Серебренников: Они не знают или мало знают, но они узнают. И это самое главное. Недавно я пригласил на курс уникального режиссера Вадима Абдрашитова, и он рассказывал ребятам про Олега Борисова, которого почти никто из них не застал. Он умер, когда они родились. Они посмотрели фильмы с Борисовым и сказали: о, это крутейший артист! То есть они неизбежно будут отбирать себе из огромного наследия то, что они сочтут подлинным, настоящим, стоящим. Я пытаюсь их научить учиться.
и: А насколько они себя отождествили с героями спектакля?
Серебренников: Совсем не отождествили. Они заинтересовались ими как художники, пытались разобраться в их мотивах, но не пленились их протестной идеологией.
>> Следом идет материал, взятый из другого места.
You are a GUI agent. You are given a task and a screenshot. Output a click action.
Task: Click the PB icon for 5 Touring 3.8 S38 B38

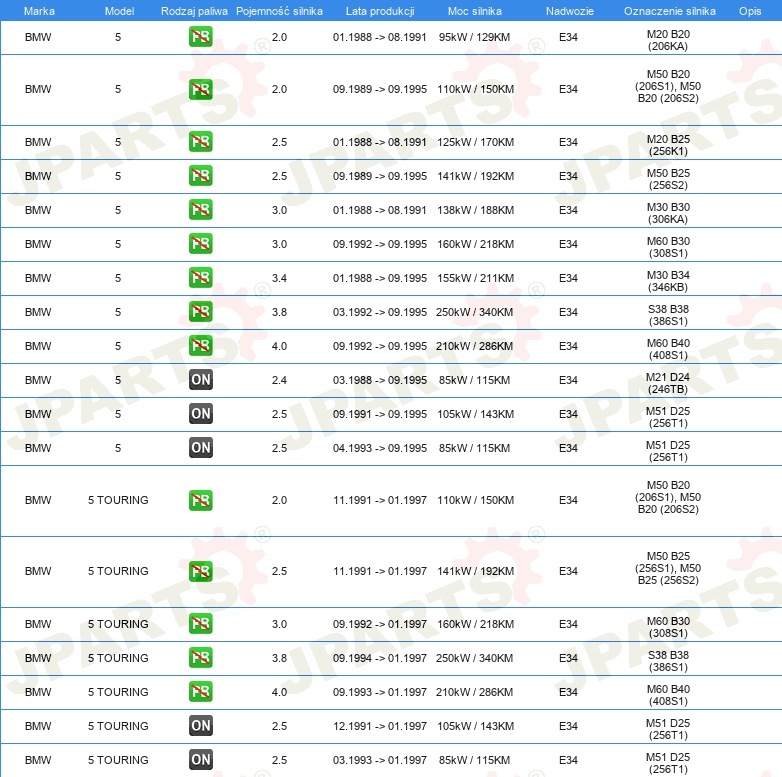point(200,658)
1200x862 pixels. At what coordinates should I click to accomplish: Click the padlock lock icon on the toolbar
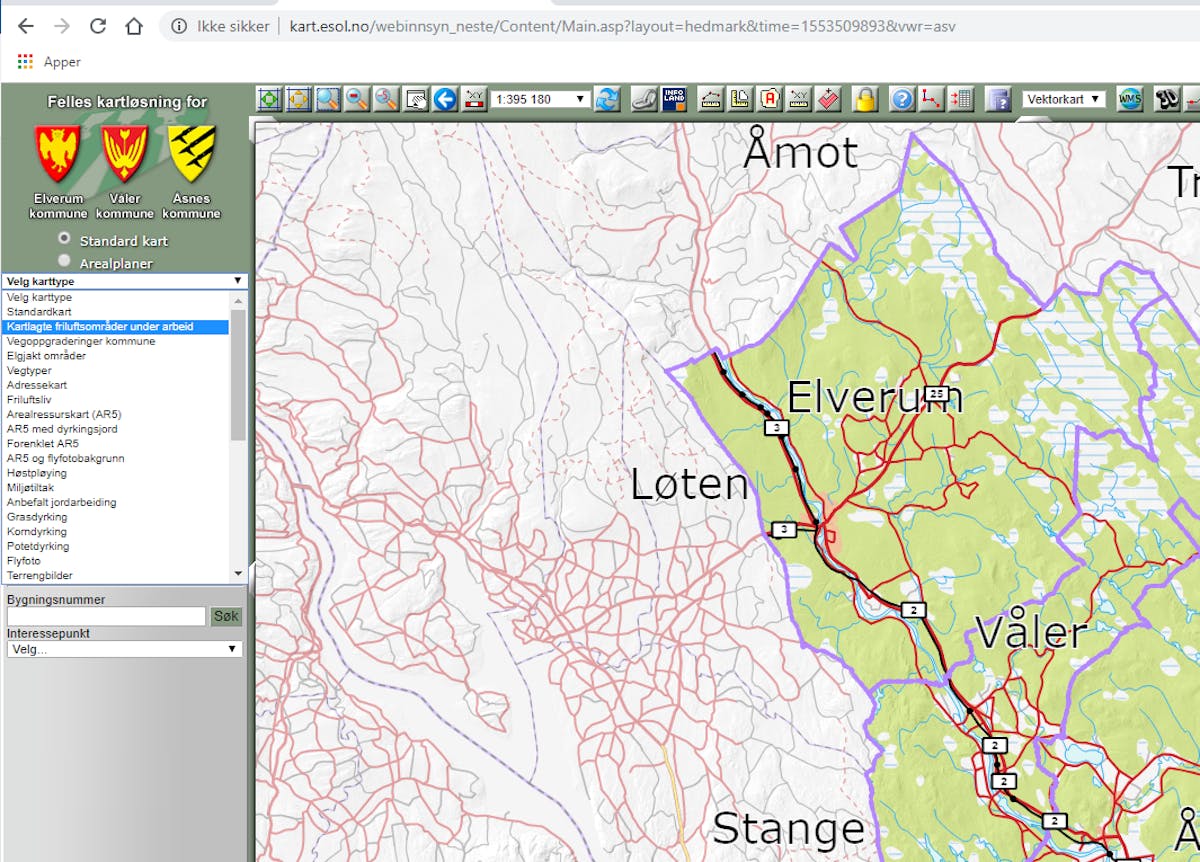[x=866, y=100]
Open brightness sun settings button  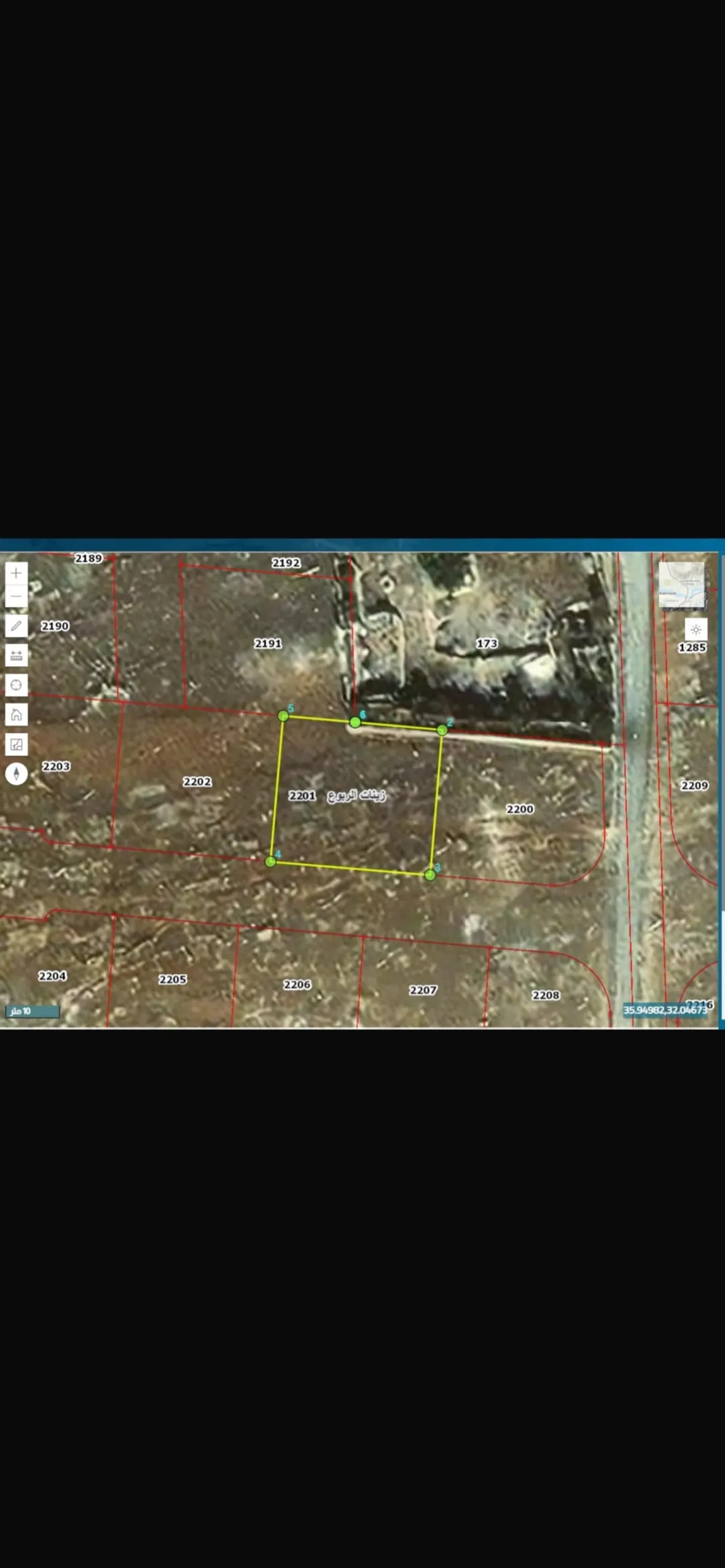(x=695, y=630)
А я пытался объяснить им, что герои спектакля — не из Москвы, которая более или менее вся в шоколаде, а из маленьких городков. Там некуда деваться. Социальный потолок нависает над тобой практически сразу после колыбели. Можно только в банду сбиться. И социально обеспокоенные «отморозки» — еще лучшие. Они не стали бандой. У них идеалы какие-то, совесть, острое чувство несправедливости.
и: В этом спектакле ты явно совершил некий рывок в не исследованные прежде нашим театром социальные сферы. В каком направлении собираешься двигаться дальше?
Серебренников: Мы сейчас работаем над «Сном в летнюю ночь» и подбираемся к «Истории одного города» Салтыкова-Щедрина. Все эти спектакли и «Отморозки» переедут на «Винзавод». Дело в том, что у Художественного театра теперь есть «Студия 7», которая с этого года занимается всякими экспериментальными и международными программами. И вот эта Студия вместе с «Винзаводом» создала проект «Платформа», который включает театр, современный танец, музыку и медиа. Я — руководитель проекта в целом. Но у каждого направления будет при этом свой куратор. Если все получится, мы запустимся уже с октября. Я твердо знаю, что хочу не вполне театрального пространства. И уверен, что в это новое пространство, если там будут «давать» то, что невозможно увидеть и услышать в обычном репертуарном театре, обязательно пойдет новый зритель.